-------- Material for this task

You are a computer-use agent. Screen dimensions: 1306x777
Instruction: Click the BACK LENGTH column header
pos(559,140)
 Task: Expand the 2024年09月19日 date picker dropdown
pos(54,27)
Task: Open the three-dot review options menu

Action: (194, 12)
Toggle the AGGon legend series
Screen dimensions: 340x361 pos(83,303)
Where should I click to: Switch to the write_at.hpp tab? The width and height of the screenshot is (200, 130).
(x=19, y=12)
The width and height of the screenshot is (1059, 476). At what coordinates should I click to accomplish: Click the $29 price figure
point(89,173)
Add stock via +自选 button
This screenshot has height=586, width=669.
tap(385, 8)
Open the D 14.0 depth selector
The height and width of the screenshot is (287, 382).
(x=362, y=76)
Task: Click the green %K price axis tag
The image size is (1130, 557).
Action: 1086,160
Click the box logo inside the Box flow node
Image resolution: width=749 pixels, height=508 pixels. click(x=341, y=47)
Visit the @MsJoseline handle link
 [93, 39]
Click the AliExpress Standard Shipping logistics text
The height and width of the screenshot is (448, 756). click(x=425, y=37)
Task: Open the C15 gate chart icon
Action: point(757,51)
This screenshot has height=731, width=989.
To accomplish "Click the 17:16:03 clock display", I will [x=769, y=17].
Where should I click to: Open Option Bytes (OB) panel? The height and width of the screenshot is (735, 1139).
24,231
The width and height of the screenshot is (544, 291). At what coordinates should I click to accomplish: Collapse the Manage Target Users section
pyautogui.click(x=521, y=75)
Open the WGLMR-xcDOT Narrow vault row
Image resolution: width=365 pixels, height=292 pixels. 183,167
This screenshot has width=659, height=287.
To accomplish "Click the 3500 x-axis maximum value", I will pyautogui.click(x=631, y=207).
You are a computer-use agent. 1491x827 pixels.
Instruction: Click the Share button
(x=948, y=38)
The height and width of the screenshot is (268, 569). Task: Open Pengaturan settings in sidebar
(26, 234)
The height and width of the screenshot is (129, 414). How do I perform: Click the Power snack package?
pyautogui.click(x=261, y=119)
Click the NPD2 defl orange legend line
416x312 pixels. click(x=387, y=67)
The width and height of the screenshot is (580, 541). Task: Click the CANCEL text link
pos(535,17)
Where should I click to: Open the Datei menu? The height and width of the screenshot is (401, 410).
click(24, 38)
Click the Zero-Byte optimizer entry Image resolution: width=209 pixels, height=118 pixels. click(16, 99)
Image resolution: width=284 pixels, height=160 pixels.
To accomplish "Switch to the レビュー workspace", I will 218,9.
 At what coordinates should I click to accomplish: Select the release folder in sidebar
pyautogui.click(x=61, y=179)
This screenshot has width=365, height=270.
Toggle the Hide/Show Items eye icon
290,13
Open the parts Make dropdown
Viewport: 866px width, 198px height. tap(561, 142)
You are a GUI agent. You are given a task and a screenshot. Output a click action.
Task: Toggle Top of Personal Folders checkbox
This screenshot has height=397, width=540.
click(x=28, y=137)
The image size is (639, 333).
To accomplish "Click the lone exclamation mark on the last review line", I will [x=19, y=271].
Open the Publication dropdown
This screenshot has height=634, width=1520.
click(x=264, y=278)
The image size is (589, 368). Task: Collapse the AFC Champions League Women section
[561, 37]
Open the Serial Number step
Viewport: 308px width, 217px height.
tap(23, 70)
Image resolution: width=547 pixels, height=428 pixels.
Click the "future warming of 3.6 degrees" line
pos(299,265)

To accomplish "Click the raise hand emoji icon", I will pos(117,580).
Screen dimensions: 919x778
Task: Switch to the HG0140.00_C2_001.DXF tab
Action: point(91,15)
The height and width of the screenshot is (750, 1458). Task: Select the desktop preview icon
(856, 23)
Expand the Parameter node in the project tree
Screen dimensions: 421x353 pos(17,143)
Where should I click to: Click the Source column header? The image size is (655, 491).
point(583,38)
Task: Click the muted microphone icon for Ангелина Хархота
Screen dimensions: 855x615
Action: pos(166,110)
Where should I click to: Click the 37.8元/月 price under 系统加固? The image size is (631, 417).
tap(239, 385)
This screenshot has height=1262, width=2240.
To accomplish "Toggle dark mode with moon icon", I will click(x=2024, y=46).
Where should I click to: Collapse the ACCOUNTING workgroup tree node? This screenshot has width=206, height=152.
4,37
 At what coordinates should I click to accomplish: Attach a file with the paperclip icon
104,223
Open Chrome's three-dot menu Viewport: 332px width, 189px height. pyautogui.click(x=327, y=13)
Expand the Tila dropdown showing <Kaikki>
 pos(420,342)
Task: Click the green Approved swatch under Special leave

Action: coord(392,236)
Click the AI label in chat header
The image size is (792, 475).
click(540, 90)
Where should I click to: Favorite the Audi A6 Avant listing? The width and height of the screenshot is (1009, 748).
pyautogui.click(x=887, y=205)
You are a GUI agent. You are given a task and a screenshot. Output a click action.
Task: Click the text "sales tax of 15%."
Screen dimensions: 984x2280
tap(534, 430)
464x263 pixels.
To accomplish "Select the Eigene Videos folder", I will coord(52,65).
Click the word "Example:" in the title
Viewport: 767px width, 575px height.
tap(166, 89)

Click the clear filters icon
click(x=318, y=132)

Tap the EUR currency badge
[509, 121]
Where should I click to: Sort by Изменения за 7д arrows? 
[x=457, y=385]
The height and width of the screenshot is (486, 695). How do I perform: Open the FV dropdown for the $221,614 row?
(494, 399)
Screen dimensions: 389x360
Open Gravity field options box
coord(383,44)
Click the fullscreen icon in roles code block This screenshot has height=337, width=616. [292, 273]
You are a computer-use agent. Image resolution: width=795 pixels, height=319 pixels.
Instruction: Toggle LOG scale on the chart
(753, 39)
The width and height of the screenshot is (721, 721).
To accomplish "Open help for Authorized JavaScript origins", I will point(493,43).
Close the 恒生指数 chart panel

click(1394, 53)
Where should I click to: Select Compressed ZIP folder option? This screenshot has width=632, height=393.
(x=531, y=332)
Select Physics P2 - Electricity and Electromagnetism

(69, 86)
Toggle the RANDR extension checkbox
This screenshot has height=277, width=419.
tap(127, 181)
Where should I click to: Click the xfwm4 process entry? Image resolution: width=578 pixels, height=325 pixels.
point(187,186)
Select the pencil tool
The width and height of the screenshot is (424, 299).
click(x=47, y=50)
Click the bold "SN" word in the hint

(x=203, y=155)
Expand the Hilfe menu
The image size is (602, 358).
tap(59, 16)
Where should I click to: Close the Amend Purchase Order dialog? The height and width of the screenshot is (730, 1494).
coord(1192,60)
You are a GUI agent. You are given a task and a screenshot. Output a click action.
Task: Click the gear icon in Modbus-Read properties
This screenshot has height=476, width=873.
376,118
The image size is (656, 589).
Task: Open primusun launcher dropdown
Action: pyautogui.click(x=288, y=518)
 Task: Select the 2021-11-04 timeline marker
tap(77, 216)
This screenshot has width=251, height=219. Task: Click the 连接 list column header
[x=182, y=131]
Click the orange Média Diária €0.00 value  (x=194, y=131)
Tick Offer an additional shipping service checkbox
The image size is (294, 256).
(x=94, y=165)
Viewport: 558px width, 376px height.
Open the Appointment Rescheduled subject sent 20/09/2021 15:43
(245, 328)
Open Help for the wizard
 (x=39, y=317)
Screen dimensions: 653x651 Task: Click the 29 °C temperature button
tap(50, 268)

----------------

What needs to be done
Make an exact copy of all the entries above.

Task solution
You are a computer-use agent. Screen dimensions: 1306x777
Instruction: Click the BACK LENGTH column header
pos(559,140)
 Task: Expand the 2024年09月19日 date picker dropdown
pos(54,27)
Task: Open the three-dot review options menu

Action: (194, 12)
Toggle the AGGon legend series
Screen dimensions: 340x361 pos(83,303)
Where should I click to: Switch to the write_at.hpp tab? The width and height of the screenshot is (200, 130).
(x=19, y=12)
The width and height of the screenshot is (1059, 476). At what coordinates should I click to accomplish: Click the $29 price figure
point(89,173)
Add stock via +自选 button
This screenshot has height=586, width=669.
tap(385, 8)
Open the D 14.0 depth selector
The height and width of the screenshot is (287, 382).
(x=362, y=76)
Task: Click the green %K price axis tag
The image size is (1130, 557).
Action: 1086,160
Click the box logo inside the Box flow node
Image resolution: width=749 pixels, height=508 pixels. click(x=341, y=47)
Visit the @MsJoseline handle link
 [93, 39]
Click the AliExpress Standard Shipping logistics text
The height and width of the screenshot is (448, 756). click(x=425, y=37)
Task: Open the C15 gate chart icon
Action: point(757,51)
This screenshot has height=731, width=989.
To accomplish "Click the 17:16:03 clock display", I will [x=769, y=17].
Where should I click to: Open Option Bytes (OB) panel? The height and width of the screenshot is (735, 1139).
24,231
The width and height of the screenshot is (544, 291). At what coordinates should I click to accomplish: Collapse the Manage Target Users section
pyautogui.click(x=521, y=75)
Open the WGLMR-xcDOT Narrow vault row
Image resolution: width=365 pixels, height=292 pixels. 183,167
This screenshot has width=659, height=287.
To accomplish "Click the 3500 x-axis maximum value", I will pyautogui.click(x=631, y=207).
You are a computer-use agent. 1491x827 pixels.
Instruction: Click the Share button
(x=948, y=38)
The height and width of the screenshot is (268, 569). Task: Open Pengaturan settings in sidebar
(26, 234)
The height and width of the screenshot is (129, 414). How do I perform: Click the Power snack package?
pyautogui.click(x=261, y=119)
Click the NPD2 defl orange legend line
416x312 pixels. click(x=387, y=67)
The width and height of the screenshot is (580, 541). Task: Click the CANCEL text link
pos(535,17)
Where should I click to: Open the Datei menu? The height and width of the screenshot is (401, 410).
click(24, 38)
Click the Zero-Byte optimizer entry Image resolution: width=209 pixels, height=118 pixels. click(16, 99)
Image resolution: width=284 pixels, height=160 pixels.
To accomplish "Switch to the レビュー workspace", I will 218,9.
 At what coordinates should I click to accomplish: Select the release folder in sidebar
pyautogui.click(x=61, y=179)
This screenshot has width=365, height=270.
Toggle the Hide/Show Items eye icon
290,13
Open the parts Make dropdown
Viewport: 866px width, 198px height. tap(561, 142)
You are a GUI agent. You are given a task and a screenshot. Output a click action.
Task: Toggle Top of Personal Folders checkbox
This screenshot has height=397, width=540.
click(x=28, y=137)
The image size is (639, 333).
To accomplish "Click the lone exclamation mark on the last review line", I will [x=19, y=271].
Open the Publication dropdown
This screenshot has height=634, width=1520.
click(x=264, y=278)
The image size is (589, 368). Task: Collapse the AFC Champions League Women section
[561, 37]
Open the Serial Number step
Viewport: 308px width, 217px height.
tap(23, 70)
Image resolution: width=547 pixels, height=428 pixels.
Click the "future warming of 3.6 degrees" line
pos(299,265)

To accomplish "Click the raise hand emoji icon", I will pos(117,580).
Screen dimensions: 919x778
Task: Switch to the HG0140.00_C2_001.DXF tab
Action: point(91,15)
The height and width of the screenshot is (750, 1458). Task: Select the desktop preview icon
(856, 23)
Expand the Parameter node in the project tree
Screen dimensions: 421x353 pos(17,143)
Where should I click to: Click the Source column header? The image size is (655, 491).
point(583,38)
Task: Click the muted microphone icon for Ангелина Хархота
Screen dimensions: 855x615
Action: pos(166,110)
Where should I click to: Click the 37.8元/月 price under 系统加固? The image size is (631, 417).
tap(239, 385)
This screenshot has height=1262, width=2240.
To accomplish "Toggle dark mode with moon icon", I will click(x=2024, y=46).
Where should I click to: Collapse the ACCOUNTING workgroup tree node? This screenshot has width=206, height=152.
4,37
 At what coordinates should I click to accomplish: Attach a file with the paperclip icon
104,223
Open Chrome's three-dot menu Viewport: 332px width, 189px height. pyautogui.click(x=327, y=13)
Expand the Tila dropdown showing <Kaikki>
 pos(420,342)
Task: Click the green Approved swatch under Special leave

Action: coord(392,236)
Click the AI label in chat header
The image size is (792, 475).
click(540, 90)
Where should I click to: Favorite the Audi A6 Avant listing? The width and height of the screenshot is (1009, 748).
pyautogui.click(x=887, y=205)
You are a GUI agent. You are given a task and a screenshot. Output a click action.
Task: Click the text "sales tax of 15%."
Screen dimensions: 984x2280
tap(534, 430)
464x263 pixels.
To accomplish "Select the Eigene Videos folder", I will coord(52,65).
Click the word "Example:" in the title
Viewport: 767px width, 575px height.
tap(166, 89)

Click the clear filters icon
click(x=318, y=132)

Tap the EUR currency badge
[509, 121]
Where should I click to: Sort by Изменения за 7д arrows? 
[x=457, y=385]
The height and width of the screenshot is (486, 695). How do I perform: Open the FV dropdown for the $221,614 row?
(494, 399)
Screen dimensions: 389x360
Open Gravity field options box
coord(383,44)
Click the fullscreen icon in roles code block This screenshot has height=337, width=616. [292, 273]
You are a computer-use agent. Image resolution: width=795 pixels, height=319 pixels.
Instruction: Toggle LOG scale on the chart
(753, 39)
The width and height of the screenshot is (721, 721).
To accomplish "Open help for Authorized JavaScript origins", I will point(493,43).
Close the 恒生指数 chart panel

click(1394, 53)
Where should I click to: Select Compressed ZIP folder option? This screenshot has width=632, height=393.
(x=531, y=332)
Select Physics P2 - Electricity and Electromagnetism

(69, 86)
Toggle the RANDR extension checkbox
This screenshot has height=277, width=419.
tap(127, 181)
Where should I click to: Click the xfwm4 process entry? Image resolution: width=578 pixels, height=325 pixels.
point(187,186)
Select the pencil tool
The width and height of the screenshot is (424, 299).
click(x=47, y=50)
Click the bold "SN" word in the hint

(x=203, y=155)
Expand the Hilfe menu
The image size is (602, 358).
tap(59, 16)
Where should I click to: Close the Amend Purchase Order dialog? The height and width of the screenshot is (730, 1494).
coord(1192,60)
You are a GUI agent. You are given a task and a screenshot. Output a click action.
Task: Click the gear icon in Modbus-Read properties
This screenshot has height=476, width=873.
376,118
The image size is (656, 589).
Task: Open primusun launcher dropdown
Action: pyautogui.click(x=288, y=518)
 Task: Select the 2021-11-04 timeline marker
tap(77, 216)
This screenshot has width=251, height=219. Task: Click the 连接 list column header
[x=182, y=131]
Click the orange Média Diária €0.00 value  (x=194, y=131)
Tick Offer an additional shipping service checkbox
The image size is (294, 256).
(x=94, y=165)
Viewport: 558px width, 376px height.
Open the Appointment Rescheduled subject sent 20/09/2021 15:43
(245, 328)
Open Help for the wizard
 (x=39, y=317)
Screen dimensions: 653x651 Task: Click the 29 °C temperature button
tap(50, 268)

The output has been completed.